Não é a mente vazia a oficina do demônio, é o WhatsApp. Dentro dele a conversa não se concatena, os raciocínios não fecham, as decisões invariavelmente ficam no ar. É uma ferramenta perfeita pra disseminar o caos, no bom e no mau sentido. O bom sentido é a bagunça dos grupos de amigos. Ninguém ali está tentando construir nada, só quer se divertir postando memes, gifs, vídeos engraçados. Qualquer um pode entrar a qualquer hora e em qualquer ponto da conversa e simplesmente sorrir com o que passa na esteira.

Já no lado maléfico da balbúrdia está a disseminação de fake news. Justamente pelo fato de as conversas não terem começo, nem meio nem fim, tudo chega entreouvido. Frases soltas. Informações desconexas.
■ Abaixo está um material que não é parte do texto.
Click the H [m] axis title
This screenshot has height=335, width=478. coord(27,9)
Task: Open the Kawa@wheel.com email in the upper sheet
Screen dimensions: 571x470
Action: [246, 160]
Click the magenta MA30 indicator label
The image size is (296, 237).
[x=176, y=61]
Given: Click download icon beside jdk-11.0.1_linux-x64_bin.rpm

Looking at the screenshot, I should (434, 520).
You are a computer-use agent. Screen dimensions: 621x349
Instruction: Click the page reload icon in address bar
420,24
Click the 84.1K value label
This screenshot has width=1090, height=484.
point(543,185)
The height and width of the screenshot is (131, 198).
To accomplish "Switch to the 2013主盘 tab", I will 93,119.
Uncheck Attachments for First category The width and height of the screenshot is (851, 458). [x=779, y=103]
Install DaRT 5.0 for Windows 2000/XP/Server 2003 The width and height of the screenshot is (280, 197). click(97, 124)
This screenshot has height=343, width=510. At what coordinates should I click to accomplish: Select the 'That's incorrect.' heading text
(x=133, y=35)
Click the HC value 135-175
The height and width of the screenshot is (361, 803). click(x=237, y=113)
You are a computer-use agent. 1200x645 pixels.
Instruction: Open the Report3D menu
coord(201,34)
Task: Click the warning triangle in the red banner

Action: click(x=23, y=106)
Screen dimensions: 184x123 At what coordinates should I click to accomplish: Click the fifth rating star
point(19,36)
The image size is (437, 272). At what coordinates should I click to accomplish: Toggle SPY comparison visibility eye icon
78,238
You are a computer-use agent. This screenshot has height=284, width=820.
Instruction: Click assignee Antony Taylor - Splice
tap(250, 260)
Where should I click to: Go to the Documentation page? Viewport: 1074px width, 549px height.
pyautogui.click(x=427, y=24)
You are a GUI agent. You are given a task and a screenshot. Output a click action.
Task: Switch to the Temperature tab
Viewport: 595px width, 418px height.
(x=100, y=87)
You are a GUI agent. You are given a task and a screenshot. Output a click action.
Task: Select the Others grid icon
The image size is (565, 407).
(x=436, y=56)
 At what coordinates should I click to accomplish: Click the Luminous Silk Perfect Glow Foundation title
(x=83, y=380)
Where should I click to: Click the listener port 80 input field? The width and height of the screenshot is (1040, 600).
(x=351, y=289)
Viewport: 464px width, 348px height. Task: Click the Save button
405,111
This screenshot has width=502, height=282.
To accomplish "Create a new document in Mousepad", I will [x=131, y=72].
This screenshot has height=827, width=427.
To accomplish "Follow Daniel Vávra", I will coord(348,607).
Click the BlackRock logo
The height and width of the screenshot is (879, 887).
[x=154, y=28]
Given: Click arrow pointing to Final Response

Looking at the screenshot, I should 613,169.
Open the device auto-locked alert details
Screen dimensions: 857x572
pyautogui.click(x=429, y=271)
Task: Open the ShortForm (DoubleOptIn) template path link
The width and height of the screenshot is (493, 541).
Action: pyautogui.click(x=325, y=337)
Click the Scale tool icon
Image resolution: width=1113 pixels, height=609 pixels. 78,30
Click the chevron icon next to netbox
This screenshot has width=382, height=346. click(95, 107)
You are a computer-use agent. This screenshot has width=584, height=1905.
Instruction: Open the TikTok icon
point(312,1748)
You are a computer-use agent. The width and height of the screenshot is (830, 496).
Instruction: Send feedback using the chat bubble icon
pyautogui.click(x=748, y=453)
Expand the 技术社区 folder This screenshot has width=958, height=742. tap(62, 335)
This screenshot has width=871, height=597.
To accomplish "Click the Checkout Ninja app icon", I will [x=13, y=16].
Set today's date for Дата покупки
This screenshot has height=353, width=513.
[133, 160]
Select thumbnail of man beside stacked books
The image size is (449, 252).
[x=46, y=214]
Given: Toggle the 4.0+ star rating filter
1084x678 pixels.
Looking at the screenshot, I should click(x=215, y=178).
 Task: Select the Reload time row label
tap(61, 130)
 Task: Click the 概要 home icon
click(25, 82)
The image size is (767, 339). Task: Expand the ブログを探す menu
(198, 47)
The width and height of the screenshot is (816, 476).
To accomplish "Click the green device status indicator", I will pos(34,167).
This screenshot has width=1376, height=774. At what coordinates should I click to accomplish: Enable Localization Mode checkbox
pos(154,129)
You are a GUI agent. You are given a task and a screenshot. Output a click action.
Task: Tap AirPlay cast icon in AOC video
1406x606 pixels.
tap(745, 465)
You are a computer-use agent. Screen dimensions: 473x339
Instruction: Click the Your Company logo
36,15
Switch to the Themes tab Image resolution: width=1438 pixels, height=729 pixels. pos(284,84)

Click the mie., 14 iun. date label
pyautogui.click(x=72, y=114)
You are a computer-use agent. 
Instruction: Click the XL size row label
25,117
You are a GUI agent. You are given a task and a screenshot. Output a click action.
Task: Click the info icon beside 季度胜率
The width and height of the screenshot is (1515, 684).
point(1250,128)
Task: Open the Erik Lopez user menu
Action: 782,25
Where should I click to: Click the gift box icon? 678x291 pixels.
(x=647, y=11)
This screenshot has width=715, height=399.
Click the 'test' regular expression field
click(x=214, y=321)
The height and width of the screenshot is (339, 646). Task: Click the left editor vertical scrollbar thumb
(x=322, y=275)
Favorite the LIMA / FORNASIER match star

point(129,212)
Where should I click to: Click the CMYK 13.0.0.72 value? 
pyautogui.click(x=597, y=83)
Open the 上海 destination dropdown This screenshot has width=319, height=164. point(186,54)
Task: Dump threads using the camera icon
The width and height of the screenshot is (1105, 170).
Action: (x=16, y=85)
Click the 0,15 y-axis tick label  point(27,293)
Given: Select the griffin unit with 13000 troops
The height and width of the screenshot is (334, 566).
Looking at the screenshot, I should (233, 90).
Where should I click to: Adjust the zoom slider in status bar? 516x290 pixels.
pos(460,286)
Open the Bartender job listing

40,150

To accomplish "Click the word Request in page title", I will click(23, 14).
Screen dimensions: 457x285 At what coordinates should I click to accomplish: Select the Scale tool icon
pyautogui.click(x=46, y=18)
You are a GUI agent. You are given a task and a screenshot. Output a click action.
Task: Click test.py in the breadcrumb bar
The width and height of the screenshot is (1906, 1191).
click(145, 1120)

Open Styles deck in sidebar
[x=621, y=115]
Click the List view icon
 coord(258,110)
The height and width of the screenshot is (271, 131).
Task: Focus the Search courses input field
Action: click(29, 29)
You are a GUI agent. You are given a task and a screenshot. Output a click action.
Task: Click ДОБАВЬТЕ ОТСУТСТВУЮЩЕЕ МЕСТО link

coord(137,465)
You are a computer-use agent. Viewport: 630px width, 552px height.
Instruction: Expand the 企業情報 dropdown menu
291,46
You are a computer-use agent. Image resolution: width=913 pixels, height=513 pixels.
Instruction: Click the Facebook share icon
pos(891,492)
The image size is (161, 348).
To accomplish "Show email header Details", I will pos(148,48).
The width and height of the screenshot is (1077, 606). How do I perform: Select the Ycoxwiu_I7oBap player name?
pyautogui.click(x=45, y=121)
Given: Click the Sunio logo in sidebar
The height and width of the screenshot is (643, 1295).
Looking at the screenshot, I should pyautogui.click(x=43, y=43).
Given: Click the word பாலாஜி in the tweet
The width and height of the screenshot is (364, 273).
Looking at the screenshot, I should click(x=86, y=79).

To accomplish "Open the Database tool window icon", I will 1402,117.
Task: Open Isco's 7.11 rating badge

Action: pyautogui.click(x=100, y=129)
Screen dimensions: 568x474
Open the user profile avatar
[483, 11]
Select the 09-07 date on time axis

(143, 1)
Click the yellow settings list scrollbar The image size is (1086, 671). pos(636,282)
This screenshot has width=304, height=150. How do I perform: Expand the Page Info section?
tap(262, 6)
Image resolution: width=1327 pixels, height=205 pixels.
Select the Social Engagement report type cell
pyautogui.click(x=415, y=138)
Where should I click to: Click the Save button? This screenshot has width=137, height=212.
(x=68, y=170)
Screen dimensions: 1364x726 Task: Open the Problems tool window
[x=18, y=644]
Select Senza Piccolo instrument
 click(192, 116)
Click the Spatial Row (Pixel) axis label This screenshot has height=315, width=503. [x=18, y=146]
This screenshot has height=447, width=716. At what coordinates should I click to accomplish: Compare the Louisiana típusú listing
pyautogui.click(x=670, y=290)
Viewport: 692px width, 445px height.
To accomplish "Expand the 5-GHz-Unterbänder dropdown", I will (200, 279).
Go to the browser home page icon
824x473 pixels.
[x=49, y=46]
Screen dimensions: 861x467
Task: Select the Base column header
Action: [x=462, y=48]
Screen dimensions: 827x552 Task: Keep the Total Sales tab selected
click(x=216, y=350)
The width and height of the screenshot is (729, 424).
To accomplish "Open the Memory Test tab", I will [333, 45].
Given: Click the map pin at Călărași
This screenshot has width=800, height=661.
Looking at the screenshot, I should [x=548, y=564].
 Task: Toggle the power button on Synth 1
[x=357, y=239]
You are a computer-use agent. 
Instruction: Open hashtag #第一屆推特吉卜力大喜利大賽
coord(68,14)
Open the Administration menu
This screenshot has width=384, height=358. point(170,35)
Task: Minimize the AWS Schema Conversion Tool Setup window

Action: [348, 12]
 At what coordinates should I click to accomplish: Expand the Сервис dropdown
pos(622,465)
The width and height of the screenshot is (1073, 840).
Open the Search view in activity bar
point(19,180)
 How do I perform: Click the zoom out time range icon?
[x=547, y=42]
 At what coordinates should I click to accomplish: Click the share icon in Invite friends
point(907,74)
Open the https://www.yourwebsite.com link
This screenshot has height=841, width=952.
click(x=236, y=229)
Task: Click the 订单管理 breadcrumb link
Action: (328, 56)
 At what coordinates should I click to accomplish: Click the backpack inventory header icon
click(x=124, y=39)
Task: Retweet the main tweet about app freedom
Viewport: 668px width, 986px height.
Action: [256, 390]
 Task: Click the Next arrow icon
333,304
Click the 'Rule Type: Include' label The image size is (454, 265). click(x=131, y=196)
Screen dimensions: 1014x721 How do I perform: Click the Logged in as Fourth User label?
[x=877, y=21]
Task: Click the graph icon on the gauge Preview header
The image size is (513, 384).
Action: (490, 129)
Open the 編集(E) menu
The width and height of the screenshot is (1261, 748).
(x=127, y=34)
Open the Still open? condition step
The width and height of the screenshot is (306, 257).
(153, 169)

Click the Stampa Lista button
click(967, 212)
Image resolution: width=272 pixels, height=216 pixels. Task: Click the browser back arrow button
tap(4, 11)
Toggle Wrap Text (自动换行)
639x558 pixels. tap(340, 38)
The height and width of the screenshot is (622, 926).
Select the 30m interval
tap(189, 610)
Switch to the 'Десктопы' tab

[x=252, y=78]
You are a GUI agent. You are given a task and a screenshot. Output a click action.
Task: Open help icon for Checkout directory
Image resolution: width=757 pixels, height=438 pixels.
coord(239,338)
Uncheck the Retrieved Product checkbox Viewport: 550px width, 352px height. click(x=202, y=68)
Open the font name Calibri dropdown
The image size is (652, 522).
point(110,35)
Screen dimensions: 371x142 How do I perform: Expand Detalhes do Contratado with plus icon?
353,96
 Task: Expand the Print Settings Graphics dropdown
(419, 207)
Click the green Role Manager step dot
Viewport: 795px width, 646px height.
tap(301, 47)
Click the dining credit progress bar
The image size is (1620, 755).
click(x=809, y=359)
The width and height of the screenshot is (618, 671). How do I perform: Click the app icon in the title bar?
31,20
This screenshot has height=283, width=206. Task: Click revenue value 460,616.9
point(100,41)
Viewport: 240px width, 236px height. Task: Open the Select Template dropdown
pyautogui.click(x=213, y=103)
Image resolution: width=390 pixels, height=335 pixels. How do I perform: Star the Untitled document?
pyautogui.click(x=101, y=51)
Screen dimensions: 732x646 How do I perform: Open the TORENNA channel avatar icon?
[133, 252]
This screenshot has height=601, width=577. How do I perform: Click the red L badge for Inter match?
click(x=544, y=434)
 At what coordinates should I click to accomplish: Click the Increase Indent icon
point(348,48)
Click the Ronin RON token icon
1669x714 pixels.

O Trump querendo que parassem a contagem dos votos nos estados onde estava na frente e poderia perder, ao mesmo tempo em que exigia a continuação da contagem onde poderia ganhar é o tipo de loucura que só faz sentido neste mundo do WhatsApp.

O fato de estarmos vinte e quatro horas por dia com a cara no celular, discutindo em 176 grupos, simultaneamente, também não colabora muito na concentração. Incêndio no Pantanal, legalização do aborto, mamadeira de piroca, eleição na Índia, violência policial e figurinhas da Hebe fazendo coraçãozinho de mão se misturam, sem muita hierarquia e em alta velocidade. É na tela plana que germinam as Terras planas. Duvido que, se estivéssemos todos em torno de uma mesa, olhos nos olhos, as pessoas teriam coragem de dizer metade dos absurdos que enviam por WhatsApp.

Acho até que, se em vez de celulares usássemos tambores ou sinais de fumaça, nos entenderíamos melhor. Mesmo porque deve ser bem difícil comunicar, com toques de atabaque ou uma fogueira, conceitos tais como “mamadeira de piroca”.